11/16 町案内、という名のWデート? 着せ替え人形2【男性陣】
前回から引き続き、ラヴぃ回!(笑)
て、言っても途中までなんですが^^;
桜月りま様のうろな町の森に住んでみた、ちょっと緩い少女のお話
11月16日 逢引?中です(汐ちゃんと:謎の配達人)
このダイジェスト回とリンクりますー
「う~ん……なかなか決まらないものね~」
「初合わせだし、仕方ないわよ。賀川君は一旦保留にして、先にある程度決まってるフィル君を着せちゃいましょ♪」
何度か着せ替えてみたものの。
山桜桃と柚月の納得がいく仕上がりにはならなかった為、賀川の着せ替えは一旦保留という事にして。
壁際に備え付けられているドレッサーの前で、太陽に髪を乾かしてもらっていたフィル目掛け。
そーれっ! と女性二人が突撃し。
「っ!? ちょ、ま……おわ~~っ!?」
驚きながらも声をあげたフィルを、有無を言わさずに攫っていく。
そんなフィルを苦笑混じりに見やりながら、パワフルな二人の着せ替えに若干疲れていた賀川は、一時的とはいえ解放された事にこっそりとため息を吐いた。
そこに、
「お疲れ様。とりあえず賀川君はこれ着て、そこに座って。髪乾かさなくちゃ風邪ひいちゃうわ」
「う、はい……」
ドライヤーを持ったままの太陽に促され、隙あらば、と微かに思っていた賀川は観念したような微笑を浮かべ。受け取ったバスローブを羽織り丸椅子に大人しく腰掛ける。
目を閉じドライヤーからの温風を受け髪を乾かされながらの賀川の耳に、他の者達の会話が入ってくる。
「う〜ん。なんか違う、かしら〜?」
「そうね。これじゃあ『頑張って背伸びしてる小学生』、みたいよねぇ」
二人のその言葉に、ちらっとそちら側に視線を向けてしまう賀川。
各々頰に腰に手を当て、首を捻る二人の女性の間にいる、フィルを見やり。
ぱっと顔を背け、笑みを堪えるように口元を覆う。
女性二人の間に立つフィルの顔は脱力しているものの、糊のしっかりきいた白シャツに何故かネクタイ、Vネックの襟元と袖、裾に白のラインが入った紺のセーターを着ており、下はチェックのスラックスという、まさに『学生スタイル』で。
しかしその小学生並みの身長の所為で贔屓目で見てみても、『頑張って背伸びしてる小学生』としか見えず。
フィルの年齢を知らないならその身長も相まって微笑ましく見えるのだろうが、生憎子供丈であるだけの大人と知っている為、つい笑いがこみ上げ肩を揺らしてしまう賀川。
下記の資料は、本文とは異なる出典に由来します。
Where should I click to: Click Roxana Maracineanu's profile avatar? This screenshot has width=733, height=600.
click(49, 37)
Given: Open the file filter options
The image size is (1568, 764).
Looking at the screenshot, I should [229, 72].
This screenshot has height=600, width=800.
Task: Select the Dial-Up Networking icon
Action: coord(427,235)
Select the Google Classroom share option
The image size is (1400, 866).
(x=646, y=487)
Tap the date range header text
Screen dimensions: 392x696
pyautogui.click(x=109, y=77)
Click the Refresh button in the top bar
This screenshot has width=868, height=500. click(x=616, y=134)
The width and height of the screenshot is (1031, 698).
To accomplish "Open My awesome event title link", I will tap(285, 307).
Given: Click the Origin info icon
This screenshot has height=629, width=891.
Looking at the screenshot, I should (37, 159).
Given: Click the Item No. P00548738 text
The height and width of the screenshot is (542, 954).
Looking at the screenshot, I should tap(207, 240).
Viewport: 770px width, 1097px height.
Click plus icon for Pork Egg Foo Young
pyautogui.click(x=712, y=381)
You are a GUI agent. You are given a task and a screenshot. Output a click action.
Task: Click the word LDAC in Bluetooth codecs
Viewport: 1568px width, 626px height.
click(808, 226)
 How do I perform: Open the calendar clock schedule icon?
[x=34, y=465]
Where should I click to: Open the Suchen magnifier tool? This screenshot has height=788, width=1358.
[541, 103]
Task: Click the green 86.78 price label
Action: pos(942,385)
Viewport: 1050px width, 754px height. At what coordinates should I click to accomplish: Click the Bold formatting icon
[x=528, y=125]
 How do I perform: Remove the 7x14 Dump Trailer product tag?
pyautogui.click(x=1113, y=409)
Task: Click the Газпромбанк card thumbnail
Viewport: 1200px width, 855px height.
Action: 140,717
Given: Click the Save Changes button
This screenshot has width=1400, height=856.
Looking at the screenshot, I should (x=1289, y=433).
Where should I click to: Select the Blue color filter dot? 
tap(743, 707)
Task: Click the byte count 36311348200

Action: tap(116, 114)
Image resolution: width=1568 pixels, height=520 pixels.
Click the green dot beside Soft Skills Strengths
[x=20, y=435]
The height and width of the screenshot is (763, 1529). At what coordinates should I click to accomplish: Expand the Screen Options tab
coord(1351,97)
側にいる柚月が長身な上、ベリーショートの黒髪に皮ジャンとジーンズという出で立ちで、高低差は勿論「大人」と「子供」なのがはっきりとしていて、余計にそれが際立って見える。
「悩んでても仕方ないわよね〜、次のいっちゃう〜?」
「そうねぇ。ーー次はコレよっ!」
「はぁ? 次って、まだあるのかよっ!?」
「まだまだ、こんなモンじゃないわよ〜?」
「よそいき服ですもの〜。ぴったりなのを選ばなくっちゃダメよ〜」
「……勘弁してくれ……」
やる気満々の二人の間で一人ガックリと、頭を垂れるフィルに苦笑しながら。
「ゆーちゃんつきちゃん、程々にしとかないとダメよ〜? 本命は賀川君の方なんだから」
「えっ!?」
くすくすと声をかける太陽のその言葉に、笑いを引っ込め驚いた顔で賀川が後方を肩越しに振り返るが、にっこりした太陽の笑顔とかち合っただけで。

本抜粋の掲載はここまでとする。